Generally, in the adult population with congenital heart disease, macroreentrant ATs tend to be slower than typical AFL, with atrial rates in the range of 150 to 250 per minute. In the setting of a healthy AV node (AVN), such rates frequently conduct in a rapid 1:1 AV pattern and can potentially result in hypotension, syncope, or possibly circulatory collapse in patients with limited myocardial reserve. This phenomenon can potentially be compounded by ineffective atrial transport and ventricular dysfunction. Even if the ventricular response rate is well controlled, sustained macroreentrant AT can cause debilitating symptoms in some patients because of the loss of AV synchrony and can contribute to thromboembolic complications when the duration is protracted.9
Late-onset supraventricular arrhythmias can potentially have a major impact notably not only on morbidity but also on mortality in patients with congenital heart disease. Not only can arrhythmias be the cause of rapid hemodynamic deterioration, but also they have been linked to an increased risk of sudden death. A multicenter study of defibrillator recipients suggested that supraventricular arrhythmias can trigger ventricular arrhythmias (tachycardia-induced tachycardia). It is likely that the rapid ventricular response is not well tolerated by the impaired ventricle, thus resulting in ventricular tachycardia or fibrillation.7,11
Initial Evaluation
In patients with congenital heart disease, arrhythmia onset can herald a changing hemodynamic profile and can be the first sign of deterioration.

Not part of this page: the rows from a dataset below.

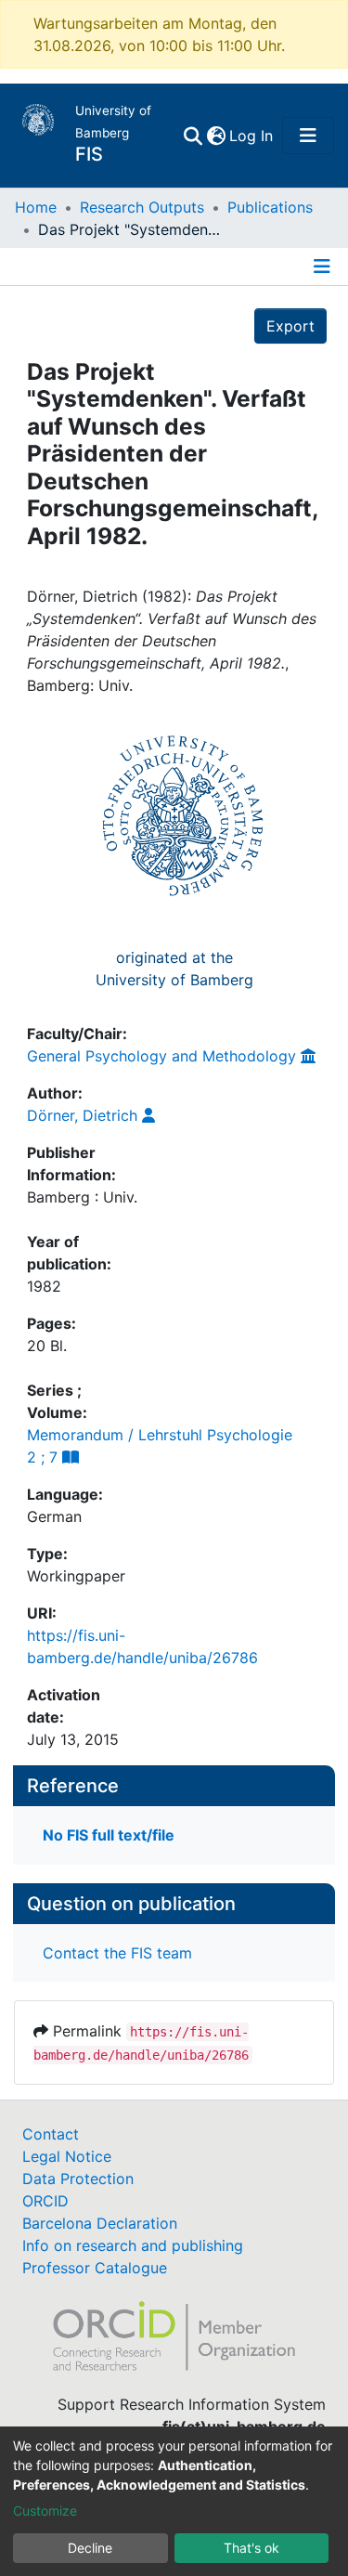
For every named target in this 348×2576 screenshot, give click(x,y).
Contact (50, 2134)
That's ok (251, 2548)
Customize (45, 2510)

Therefore, if arrhythmias occur, a thorough evaluation of the hemodynamic status is warranted.7,13
Principles of Management
Although the use of antiarrhythmic agents from every class has been reported, none of these drugs have demonstrated clear long-term efficacy. Furthermore, most antiarrhythmic agents carry the risk of proarrhythmia, and many agents aggravate sinus node dysfunction and compromise ventricular function, thus diminishing their utility in these patients, particularly in the absence of pacemaker therapy.9
Because the general experience with long-term pharmacological therapy has been discouraging, catheter ablation has been adopted as an early intervention for recurrent macroreentrant AT. Catheter ablation carries short-term success rates of nearly 90%, although later tachycardia recurrence is still disappointingly common. The recurrence risk appears to be particularly high in the population of patients who have undergone Fontan procedures. These patients tend to have multiple AT circuits and the thickest and largest atrial dimensions. Nonetheless, ablation results are far superior to the extent of control obtained with medications alone.9 It is important to recognize that macroreentrant ATs in patients with congenital heart disease can have complex reentrant circuits, the ablation of which can be far more difficult than ablation of typical AFL. This complexity requires that the electrophysiologist be well acquainted with the details of congenital heart lesions and the types of surgical repairs. Therefore, referral to an experienced center should be considered.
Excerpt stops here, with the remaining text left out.